2. The method for predicting acute kidney disease as claimed in claim 1, wherein the input device is composed of a first-class cell analyzer paired with an analytical device for detecting serum creatinine and blood urea nitrogen.
3. The method for predicting acute kidney disease as claimed in claim 1, wherein the immune cell population data are selected from the following 55 immune cell population data: B cell, T cell, T helper cell, Active T helper cell (human leukocyte antigen-DR isotype+), Naïve T helper cell (CD62L+), Naïve T helper cell (CD45RA+), Memory T helper cell (CD62L−HLADR+), Memory T helper cell (CD45RO+), Regulatory T helper cell, Type 1 T helper cell, Naïve Type 1T helper cell, Memory Type 1 T helper cell, Type 2 T helper cell, Naïve Type 2 T helper cell, Memory Type 2 T helper cell, Regulatory T cell, Naïve Regulatory T cell, Memory Regulatory T cell, Type 17 T helper cell, Naïve Type 17 T helper cell, Memory Type 17 T helper cell, Type 22 T helper cell, Naïve Type 22 T helper cell, Memory Type 22 T helper cell, Follicular helper T cell, Naïve Follicular helper T cell, Memory Follicular helper T cell, Cytotoxic T cell, Active Cytotoxic T cell, Naïve Cytotoxic T cell, Memory Cytotoxic T cell, Regulatory Cytotoxic T cell, Double positive T cell, Double negative T cell, Natural killer cell, Natural killer cell CD56b, Natural killer cell CD56d, CD56b cell, CD56d cell, Natural killer T cell, Natural killer T cell CD8, Natural killer T cell CD4, Natural killer T cell Double positive, Natural killer T cell Double negative, CD56b Natural killer T cell, CD56d Natural killer T cell, CD56b CD16− cell, CD56d CD16− cell, Dendritic cell, Mature Dendritic cell, Immature Dendritic cell, monocyte, classical monocyte, non-classical monocyte, intermediate monocyte.
4. The method for predicting acute kidney disease as claimed in claim 3, wherein the acute kidney disease prediction model comprises an optimal decision tree with two critical immune cell populations.
5. The method for predicting acute kidney disease as claimed in claim 4, wherein the two critical immune cell populations are Naïve Regulatory T cell (Naïve Treg) and Natural killer cell CD56d (NK CD56d), respectively.

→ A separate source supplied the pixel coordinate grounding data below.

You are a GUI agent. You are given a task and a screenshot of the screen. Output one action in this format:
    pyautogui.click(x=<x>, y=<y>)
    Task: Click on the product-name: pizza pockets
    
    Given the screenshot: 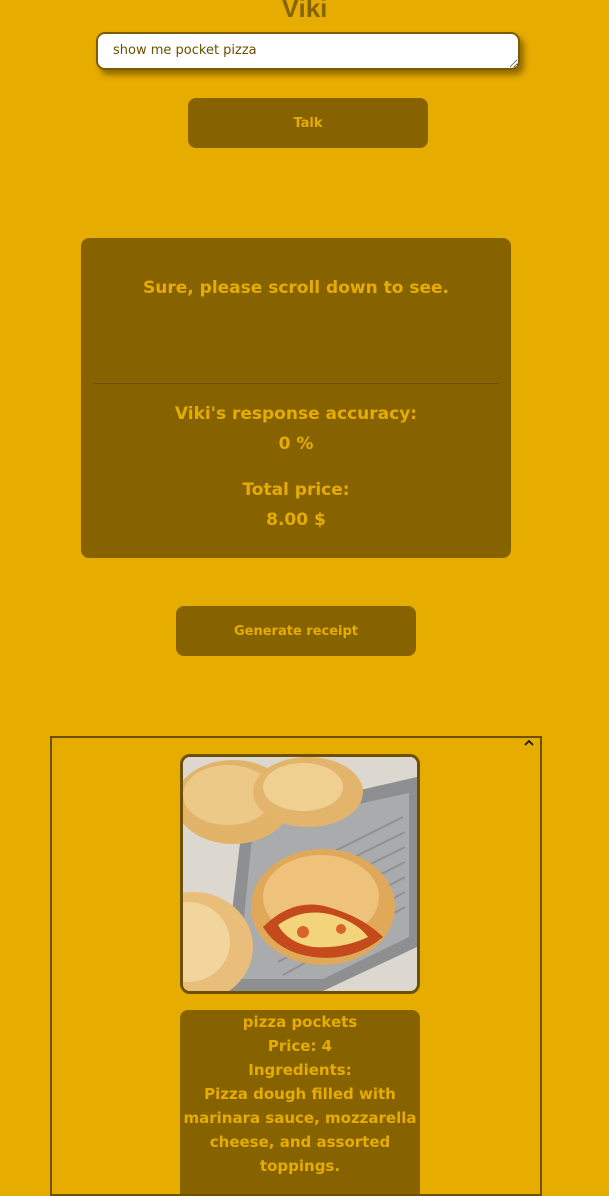 What is the action you would take?
    pyautogui.click(x=300, y=1022)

6. An acute kidney disease prediction system, comprising:
an input device used to input a plurality of immune cell population data, a plurality of serum creatinine values, and a plurality of blood urea nitrogen values, and an immune cell population data, a serum creatinine value, and a blood urea nitrogen value to be evaluated;
a storage device connected to the input device for storing the immune cell population data, the serum creatinine values, and the blood urea nitrogen values, and the immune cell population data, the serum creatinine value, and the blood urea nitrogen value to be evaluated;
an output device, connected to the storage device for outputting an interpretation results of acute kidney disease; and
a processor connected to the storage device executes a plurality of instructions to perform the following steps:
using the immune cell population data, the serum creatinine values, and the blood urea nitrogen values as parameters to establish an acute kidney disease prediction model with a decision tree algorithm
obtaining an immune cell population data, a serum creatinine value, and a blood urea nitrogen value and performing an interpretation program based on the acute kidney disease prediction model to obtain an interpretation result of acute kidney disease; and
outputting the interpretation result of acute kidney disease by accessing the storage device through the output device.
7. The acute kidney disease prediction system, as claimed in claim 6, wherein the input device is composed of a first-class cell analyzer paired with an analytical device for detecting serum creatinine and blood urea nitrogen.